▶ _Description of the task_: Your task is to repeat the entries underneath exactly, minus the pictures.

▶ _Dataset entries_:
+++++

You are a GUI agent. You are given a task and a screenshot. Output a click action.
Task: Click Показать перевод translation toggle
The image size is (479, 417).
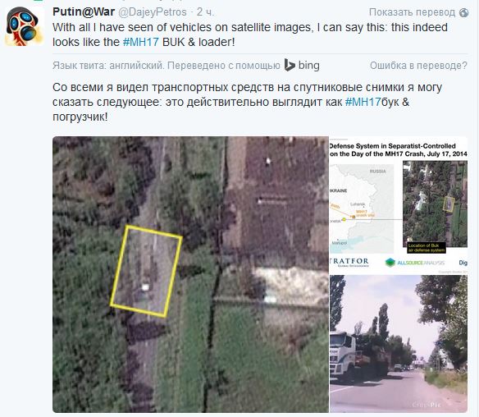click(412, 12)
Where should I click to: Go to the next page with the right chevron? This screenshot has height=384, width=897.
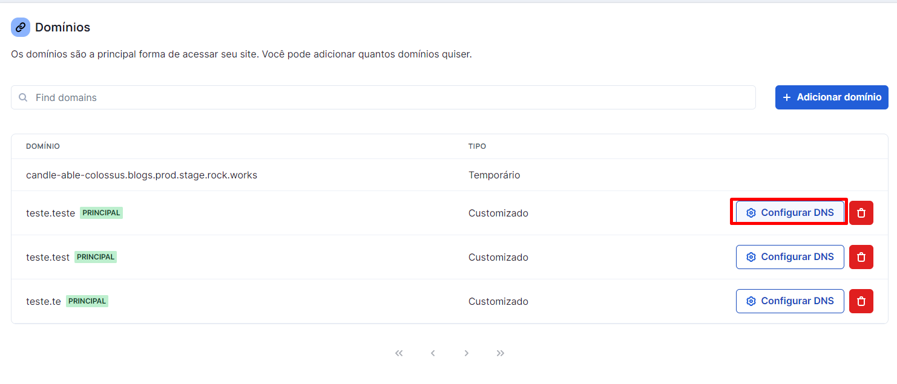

+++++

▶ _Written response_:
You are a GUI agent. You are given a task and a screenshot. Output a click action.
Task: Click Показать перевод translation toggle
The image size is (479, 417).
click(412, 12)
Where should I click to: Go to the next page with the right chevron? This screenshot has height=384, width=897.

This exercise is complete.